We speak the Bambara language, so Mali is a natural place to be while waiting for things to settle down at home in Abidjan. We will be moving into an unused mission home on Monday or Tuesday. It has furniture and all, so we can get by for some time there. If we are going to finish our term here, we will try to find a home in a Lebanese neighborhood. We are still shocked to realize that we are refugees, having left all our work, friends and possessions in Abidjan.
I hope to return to Abidjan this week to minister to the hurting Lebanese from Bouake who are there. They have lost much more than we can imagine. Since they own factories and stores, some have lost millions of dollars.
The Mali international workers are most gracious, sharing what they have with us. We are so grateful for their love and generosity.
We will fly from Dakar to Abidjan tomorrow. We want to stay together as a family, so if it is not safe for Sue and Joshua in Abidjan, we will likely move to Bamako, Mali.
The Department of State warns U.S. citizens against travel to Côte d'Ivoire (RCi) at this time, and urges that Americans in the country depart. http://travel.state.gov October 19, 2002.
Please pray with us as we seek God's will about where to wait out this war. We do not feel the need to leave RCi, as this is an unprecedented time of openess to our ministry. Pray that God would work out a way for us to remain, or make it clear to us where He wants us to serve.

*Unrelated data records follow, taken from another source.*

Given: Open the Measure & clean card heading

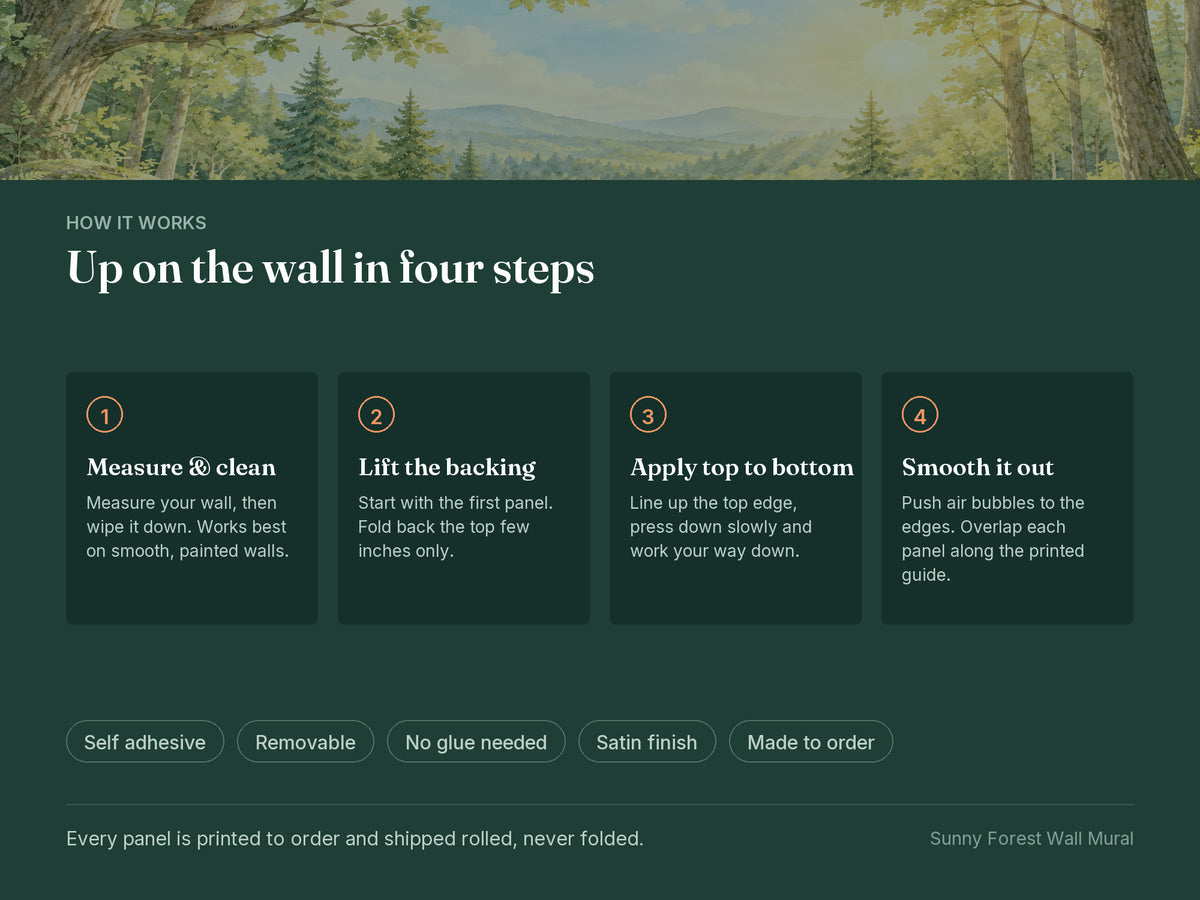Looking at the screenshot, I should [x=181, y=467].
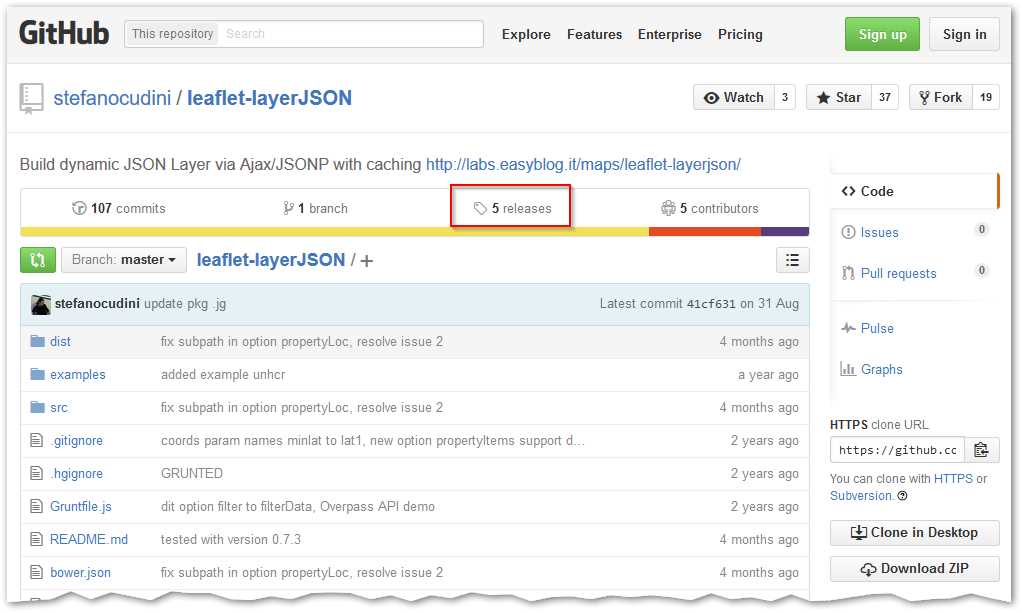Viewport: 1022px width, 613px height.
Task: Copy clone URL using the clipboard icon
Action: pyautogui.click(x=982, y=449)
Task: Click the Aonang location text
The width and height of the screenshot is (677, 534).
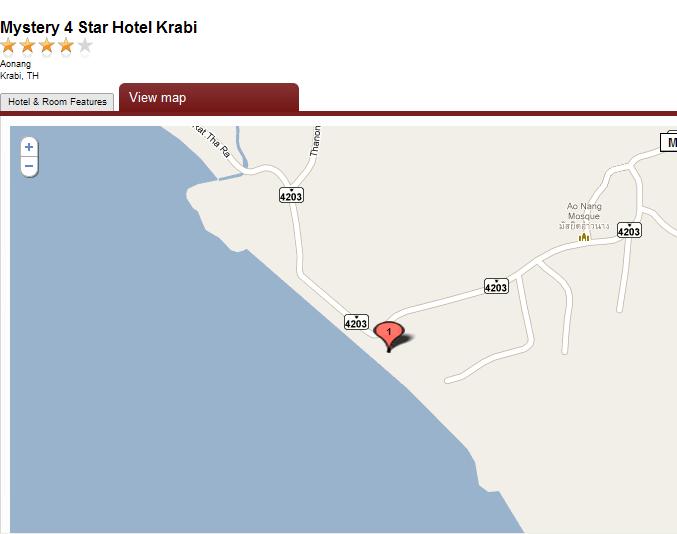Action: click(x=16, y=64)
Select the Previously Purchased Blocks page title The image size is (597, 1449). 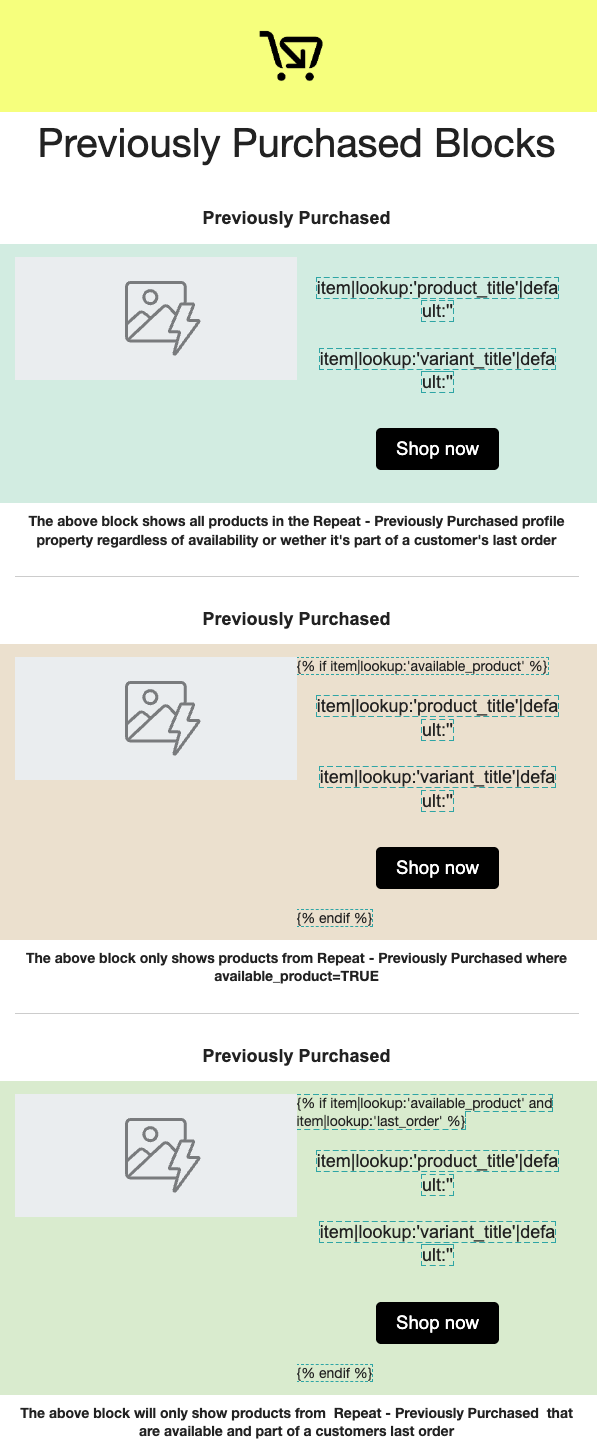pyautogui.click(x=296, y=145)
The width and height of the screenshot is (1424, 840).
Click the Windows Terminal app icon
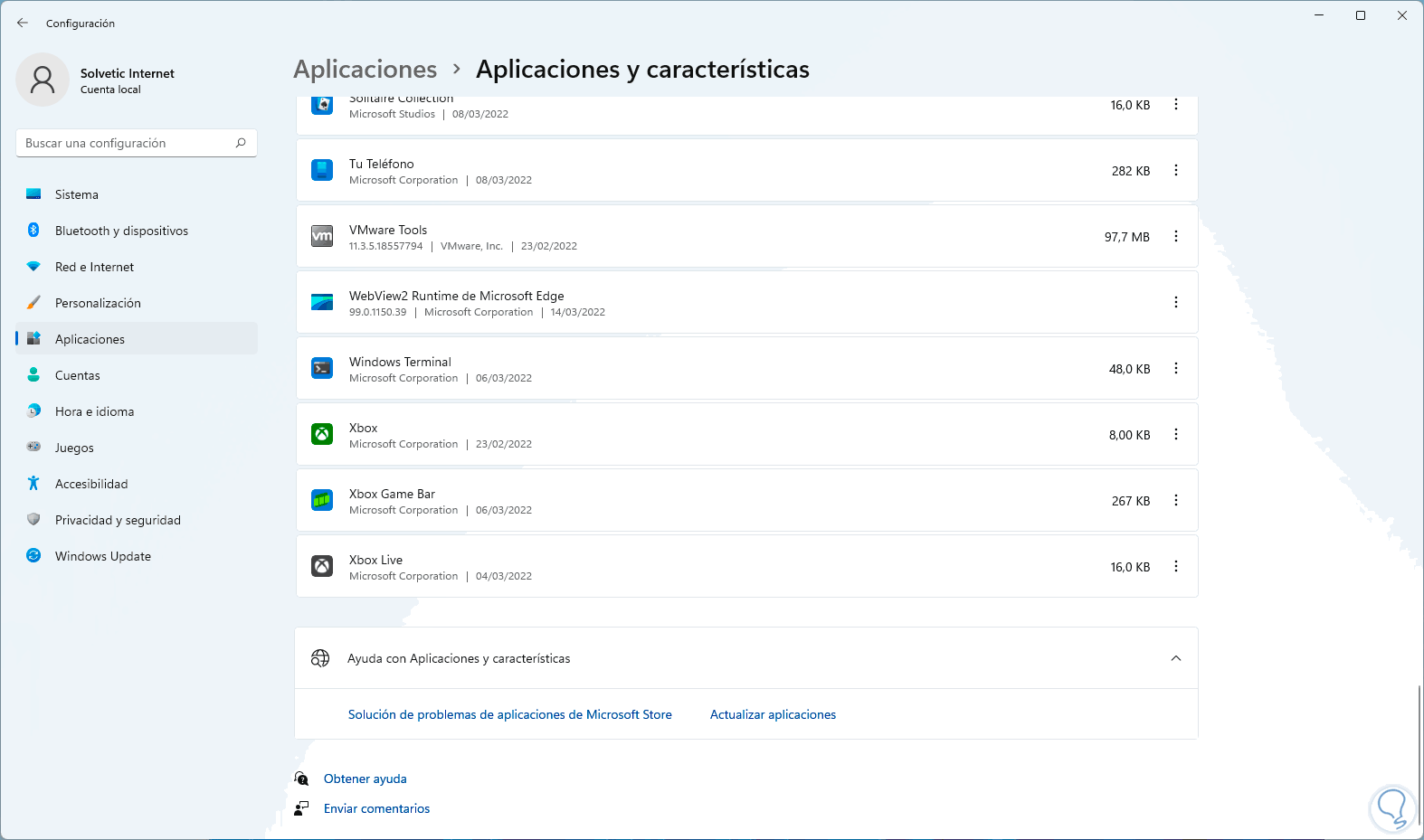pyautogui.click(x=322, y=368)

"They even have a weight training class!" John, about Dakar Academy (DA). As you might have guessed, DA has John's mark of approval. We are grateful for the hard work of the staff from ICA to get everything setup for our kids to go to DA in Senegal. It is now the only country in West Africa that has not had a coup d'etat. Pray for our family as we fly there tomorrow, for a one week visit and to drop off John. Continue to pray for peace in Cote d'Ivoire.
Cease-fire talks broke off again today in Bouake. The UN tells us that over 200,000 refugees have fled the city of 500,000 people. They are delivering truck loads of food to the area. The Red Cross is helping meet health needs. Pastor Daniel Keita reports that he and many others don't have money to buy food.
On the other hand, yesterday, a Lebanese man drove back to Bouake to take up residence in his own home. He left his car at ICA, with the French soldiers, and rode a bike into town!
"Do they have a weight room?" John, as we evaluated Dakar Academy as an option for his education.
- Pray that we would have God's wisdom about John's education.
- Pray for continued calm in Abidjan. A cease-fire might be signed in the next couple of days.
- Pray for true peace in Cote d'Ivoire.
- Pray for our friends, international workers and kids who were traumatized by fighting near their homes.
- Pray for the residents of Bouake, most have water again, but are having trouble buying food.
"The people in Bouake, were lined up on the sides of the streets, staring at us in despair." An American evacuating Bouake.
People were sure that there would be a terrible battle for Bouake that night. Praise God that a battle in town has not yet started. The President of the National Church told me that the city is very calm, though still in rebel control. Water is now shut off for part of the day and a night time curfew is still in effect over the whole country.
- Pray that we would finds a good solution for our international worker children's education, with ICA closed.
- Pray that we would make use of every opportunity to make Christ known in the midst of this crisis.
- Pray for true peace in Cote d'Ivoire.
- Pray for people to increase their giving to cover the additional expenses of the evacuation of international workers for the mission.